TEXTE DE LECTURE =>
____________

Permettez-moi de vous mettre sous les yeux quelques pages de mon grand-père, écrites pendant la 2ème guerre, où il raconte ses souvenirs de jeune homme -il avait 18 ans- : c'était il y a 100 ans.
Une
matinée de juillet sur les boulevards et je flâne en ne songeant à rien. La
journée sera belle et il monte de la chaussée récemment arrosée une exquise
fraîcheur. Il y a peu de passants car c’est l’heure où les employés commencent
à travailler dans les bureaux ou les magasins.
L’immeuble
du Matin dresse sa haute façade baroque dont les couleurs criardes m’ont
toujours été insupportables, et j’achète, en passant devant un kiosque à
journaux, la feuille d’Edouard Drumont.
Mon
regard se pose sur le titre d’un article signé "Intérim". Je lis cet
article d’abord distraitement et puis je me mets à réfléchir longuement sur son
contenu. Il y est question de l’attentat de Sarajevo et soudain, j’éprouve que
le journaliste a fait passer en moi sa conviction que la guerre était
inévitable.
La
Russie soutenait la Serbie, et l’Allemagne était derrière l’Autriche-Hongrie.
Les alliances joueraient et la France serait entraînée dans le conflit en même
temps que la Grande-Bretagne, sans doute.
Tout
cela au fond ne m’effrayait pas. Et puis il fallait bien que la guerre éclatât
quelque jour. Chacun prévoyait d’ailleurs un conflit qui ne durerait que peu de
temps. Néanmoins, il était permis de penser qu’à cause de la puissance
meurtrière des armements modernes le premier choc serait terrible. C’était
d’ailleurs l’avis de mon père, mais ce n’était certainement pas le mien puisque
je n’avais jamais réfléchi sur ce sujet.
Je
n’ai rien lu d’autre dans la Libre Parole, même pas l’éditorial dont
j’étais d’ordinaire si friand, et j’ai envisagé la guerre très vague-ment ainsi
qu’une aventure héroïque où l’on se couvre de gloire en prenant des drapeaux.

____________

LIGNES ENREGISTRÉES =>
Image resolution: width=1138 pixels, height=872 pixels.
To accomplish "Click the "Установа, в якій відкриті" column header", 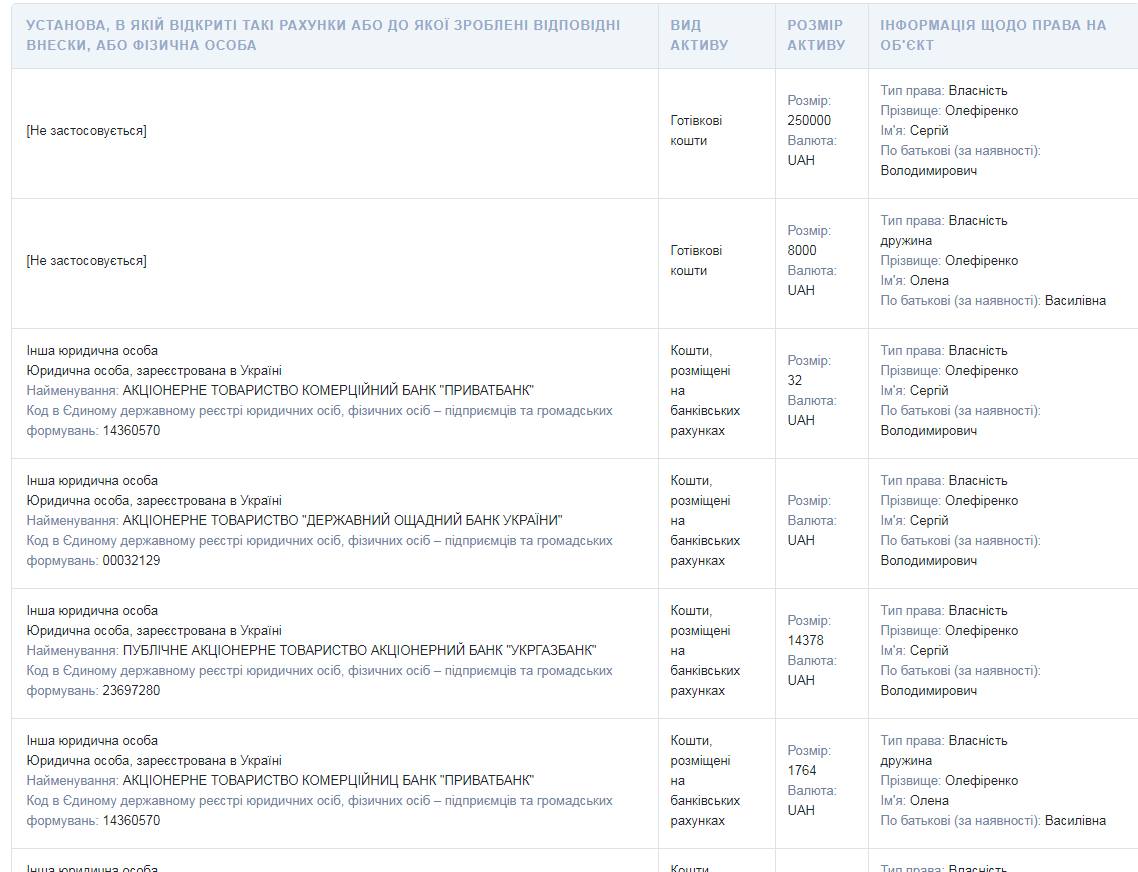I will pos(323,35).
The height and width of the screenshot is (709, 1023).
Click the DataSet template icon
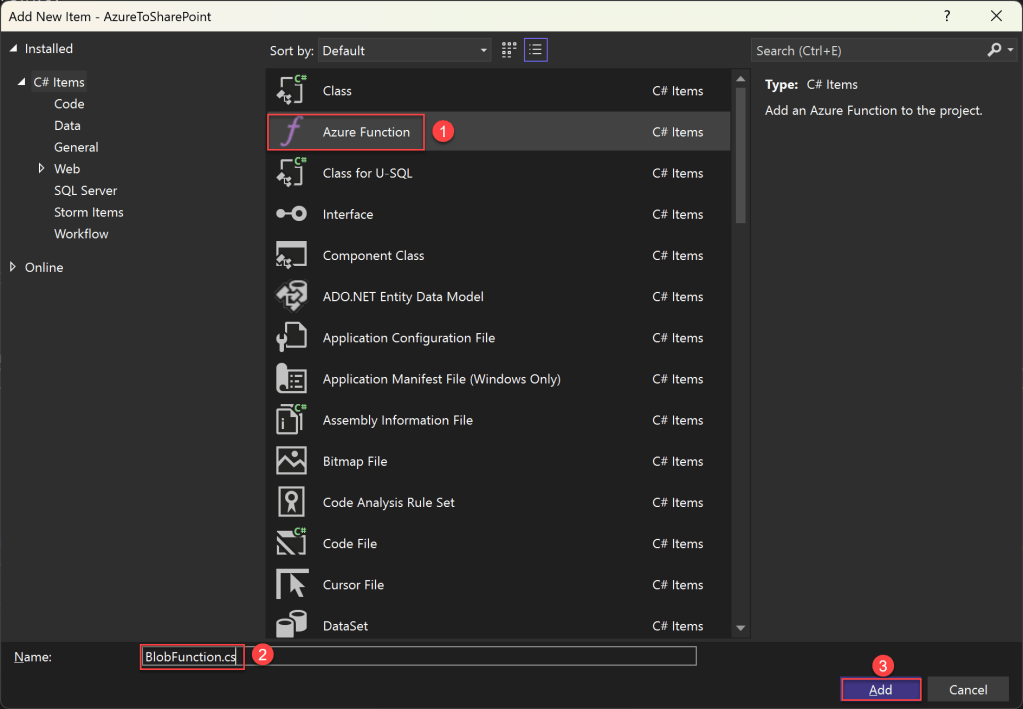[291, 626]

____________

CONSIGNE A => Dans le texte sur les souvenirs de guerre du grand-père, quelle signature porte l'article que lit le narrateur ?
CONSIGNE B => Traduisez en anglais la phrase suivante du texte sur les souvenirs de guerre du grand-père : « Chacun prévoyait d'ailleurs un conflit qui ne durerait que peu de temps. »
CONSIGNE C => Poursuivez le texte sur les souvenirs de guerre du grand-père à partir de sa dernière phrase.

RÉPONSE RÉDIGÉE A => L'article est signé « Intérim ».

RÉPONSE RÉDIGÉE B => Besides, everyone expected a conflict that would last only a short time.

RÉPONSE RÉDIGÉE C =>
Une
matinée de juillet sur les boulevards et un peu d’inquiétude malgré tout dans
l’esprit d’un jeune homme qui venait d’ouvrir un journal…
Le 2 août 14
Dans l’après-midi du 2 août, je trouvai en
sortant de chez moi un groupe d’hommes, de femmes et d’enfants, et mon
attention fut attirée soudain par une affiche qu’ornait un faisceau de drapeaux
tricolores.
La
mobilisation générale venait d’être décrétée et chacun ajoutait ses
commentaires aux propos qui s’échangeaient devant cette palissade de bois, en
pleine rue.
Certes,
et cela avait été dit officiellement, la mobilisation générale, ce n’était pas
la guerre, mais ce propos ne trompait personne. La guerre approchait, elle
était déjà présente. Elle était dans cet arrêt soudain des préoccupations les
plus ordinaires de chacun, et la vie même de mon quartier semblait suspendue
dans l’attente de quelque chose qui était dans l’air et bouleverserait tout,
bientôt, dans un souffle irrésistible et ardent.
Cependant
une ardeur, un enthousiasme, un patriotisme incroyables montaient de ces hommes
qui, dans quelques heures ou dans quelques jours, quitteraient leurs foyers. Un
grand élan les soulevait tous et ils se sentaient par avance fraternellement
unis pour supporter ensemble toutes les souffrances ou accepter en commun tous
les sacrifices.
"Et puis, ça devait
arriver. Il faut bien en finir une fois pour toutes. Qu’est-ce qu’on va leur
mettre à ces cochons…"
Cela ne durerait pas
longtemps et on serait tous de retour pour la Noël.
Le lendemain, je m’en allai
rue Mercoeur, au bureau Suchard. Monsieur Simon avait revêtu son uniforme de
sous-officier d’infanterie et il serrait des mains en prononçant des paroles
encourageantes. Il souriait et un autre employé qui venait de l’Entrepôt de
l’usine souriait aussi, car il était de ceux qui partaient tout de suite
rejoindre leur régiment.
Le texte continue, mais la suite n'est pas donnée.